A redução das represas Jaguari-Jacareí, que correspondem a 82% da capacidade total do Cantareira, tem sido compensada com a retirada do volume morto da Represa Atibainha, em Nazaré Paulista. É de lá que a Sabesp tem retirado água para abastecer cerca de 6,5 milhões de pessoas na Grande São Paulo. Ontem, foram 20,1 mil litros por segundo. Essa compensação tem feito com que o nível do Atibainha caísse ainda mais rápido, de 74,14% para 27,66% em apenas um mês.
Enquanto isso, a Sabesp tem corrido com obras no leito da Represa Jacareí para conseguir usar os cerca de 31 bilhões de litros que restam hoje no reservatório, e uma segunda cota do volume morto, de 106 bilhões de litros, que ainda precisa ser aprovada pela Agência Nacional de Águas (ANA) e pelo Departamento de Águas e Energia Elétrica de São Paulo (DAEE), órgãos gestores do manancial.
A empresa vai gastar cerca de R$ 6,4 milhões para escavar e manter um canal subaquático na represa para que a água escoe com volume suficiente até as bombas de captação. "O problema da Represa Jacareí é que a captação não fica perto da barragem, mas do outro lado do reservatório, quase na cabeceira, que é uma região mais alta", explica o professor de hidrologia da Universidade de Campinas, Antonio Carlos Zuffo.

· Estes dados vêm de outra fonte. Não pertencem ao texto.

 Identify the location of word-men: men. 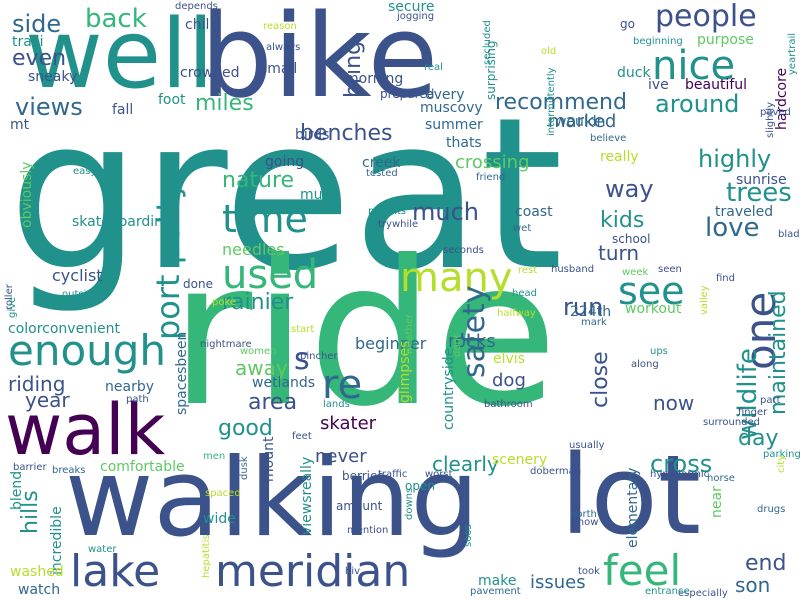
(214, 456).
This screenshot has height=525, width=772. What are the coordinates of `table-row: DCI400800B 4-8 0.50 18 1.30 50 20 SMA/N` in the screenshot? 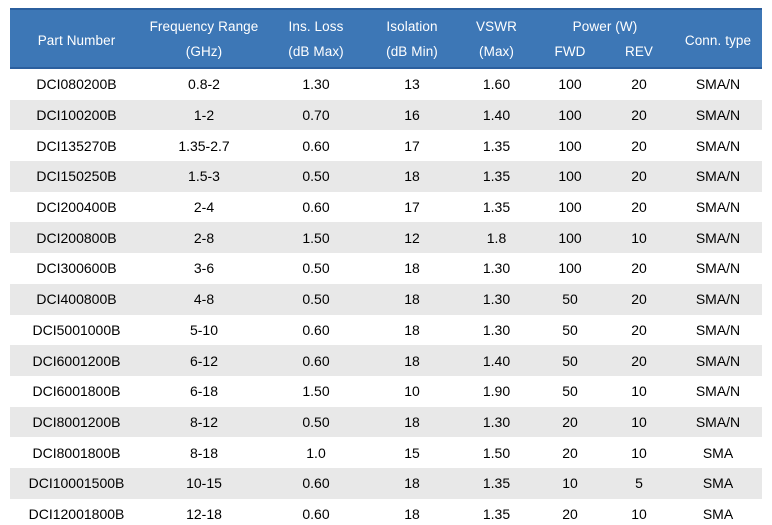 It's located at (386, 299).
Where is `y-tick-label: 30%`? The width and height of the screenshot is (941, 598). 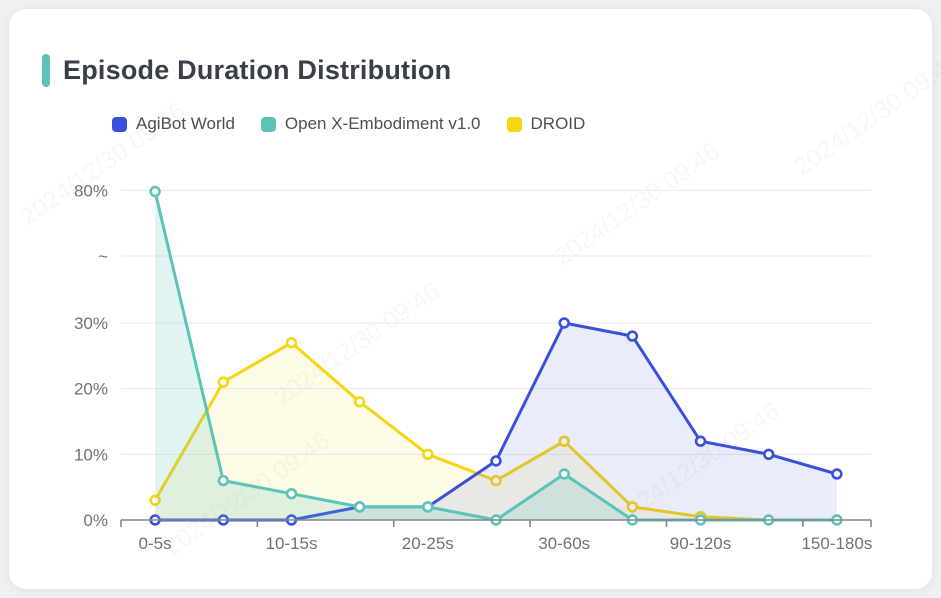
y-tick-label: 30% is located at coordinates (91, 324).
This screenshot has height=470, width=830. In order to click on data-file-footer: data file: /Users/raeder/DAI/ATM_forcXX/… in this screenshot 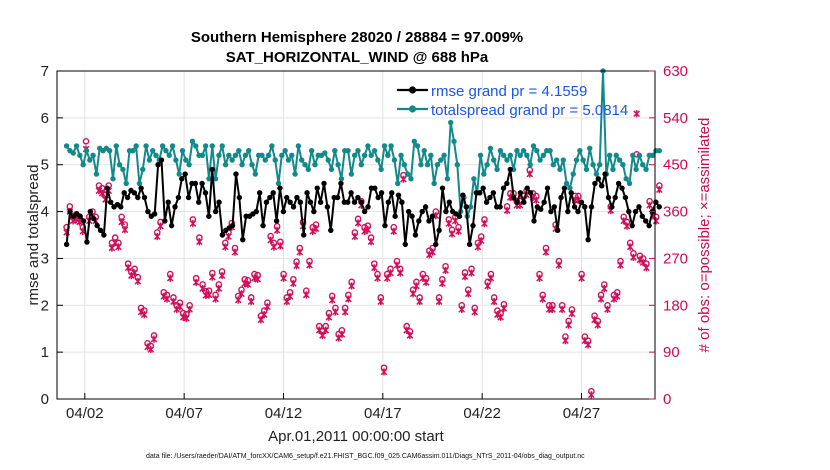, I will do `click(366, 456)`.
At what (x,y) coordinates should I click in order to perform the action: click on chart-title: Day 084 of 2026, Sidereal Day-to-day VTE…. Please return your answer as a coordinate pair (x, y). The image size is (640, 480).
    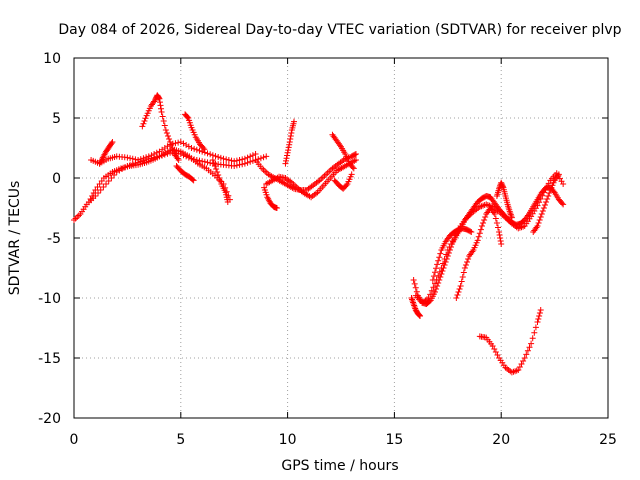
    Looking at the image, I should click on (340, 30).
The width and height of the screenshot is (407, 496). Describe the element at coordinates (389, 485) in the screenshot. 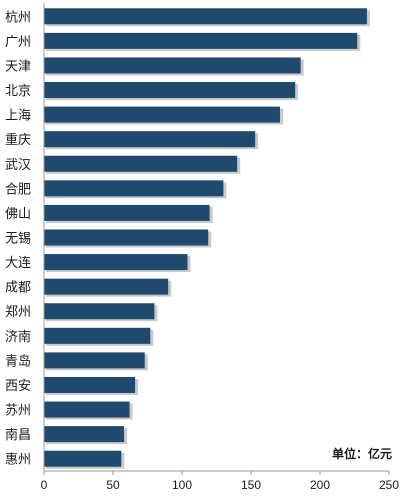

I see `x-tick-label: 250` at that location.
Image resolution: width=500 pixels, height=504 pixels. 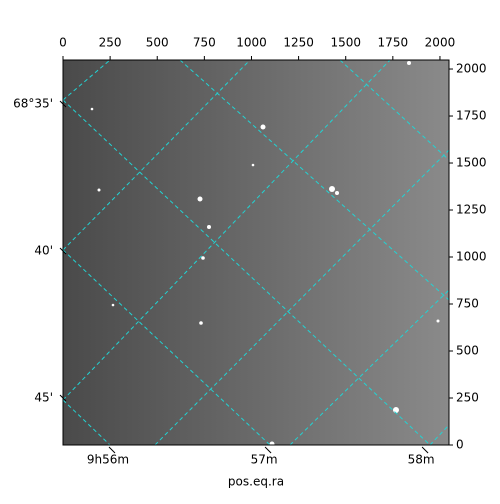 I want to click on ra-tick-label: 9h56m, so click(x=108, y=460).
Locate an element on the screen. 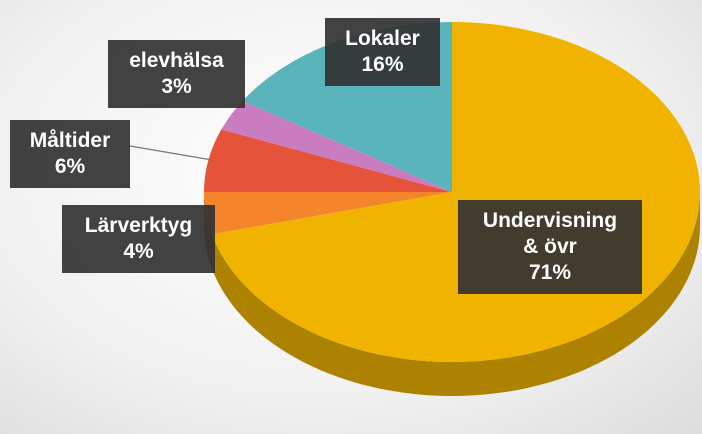 Image resolution: width=702 pixels, height=434 pixels. data-label-name: Lokaler is located at coordinates (382, 38).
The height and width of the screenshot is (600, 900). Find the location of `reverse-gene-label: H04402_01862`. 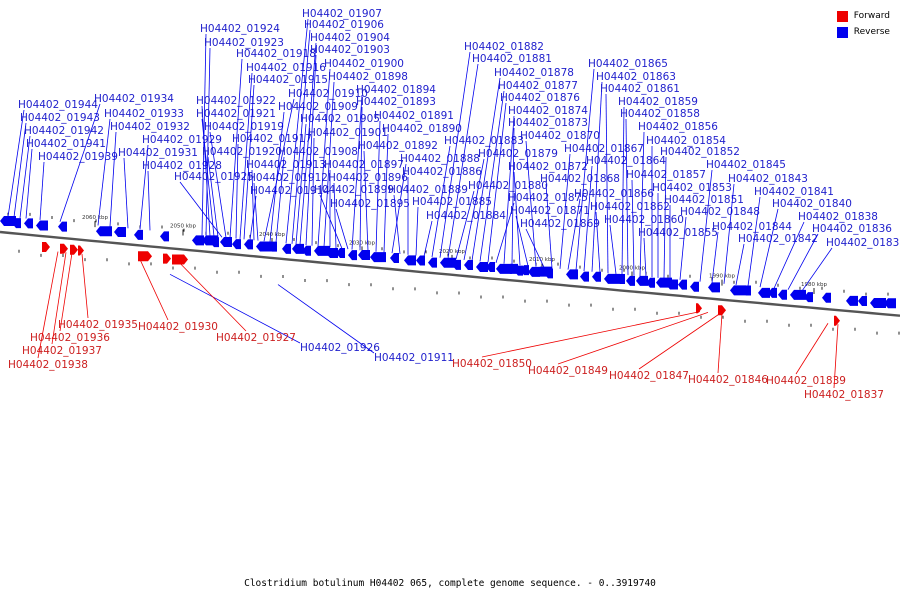

reverse-gene-label: H04402_01862 is located at coordinates (630, 207).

Segundo ele, é por isso que a Sabesp tem sido obrigada a escavar o canal para que a água percorra por gravidade até o nível das bombas.
"Ainda tem um volume grande no fundo da represa, mas que fica em uma parte mais baixa. Há uma limitação hidráulica e, por isso, é preciso dragar o canal para diminuir a velocidade da água e aumentar a vazão até a chegada das bombas. O problema é que esse canal construído vai sedimentando aos poucos e exige uma retirada contínua de terra", afirma.
Em nota, a Sabesp negou que houvesse problema de captação do volume morto na Represa Jacareí e disse que as bombas pararam para manutenção. "É lá, inclusive, que está a segunda cota da reserva técnica (volume morto), que pode ser usada caso seja necessária. A gestão operacional do sistema permite que se retire água de uma das represas enquanto a outra passa por manutenção, sem que haja interrupção na produção. A manutenção constante dos canais formados é necessária para manter a capacidade de transporte da água assegurada", afirma a companhia.
Ao todo, a Sabesp já gastou mais de R$ 100 milhões para retirada do volume morto, incluindo o gasto com óleo diesel que alimenta as bombas flutuantes, conforme o Estado revelou em agosto. Até ontem, a empresa já havia retirado das reservas profundas das represas Jaguari-Jacareí e Atibainha 123 bilhões de litros, restando no manancial 82 bilhões de litros.
Segundo cálculos feitos pelo professor Zuffo, esse volume deve se esgotar na primeira quinzena de novembro. Em junho, o Estado revelou que uma projeção feita pela Sabesp apontava que a primeira cota pode durar até o dia 27 de outubro.
Segundo o secretário estadual de Saneamento e Recursos Hídricos, Mauro Arce, a segunda cota do volume morto, de 106 bilhões de litros, já poderá ser retirada no mês que vem, caso haja necessidade.
Embora o volume de água que tem chegado ao Cantareira em setembro continua abaixo do pior índice já registrado para o mês em 84 anos de medição, o governo Geraldo Alckmin (PSDB) acredita que as chuvas voltem à normalidade a partir de outubro. Segundo o tucano, todas as medidas tomadas até agora garantem o abastecimento da Grande São Paulo até março de 2015 sem racionamento.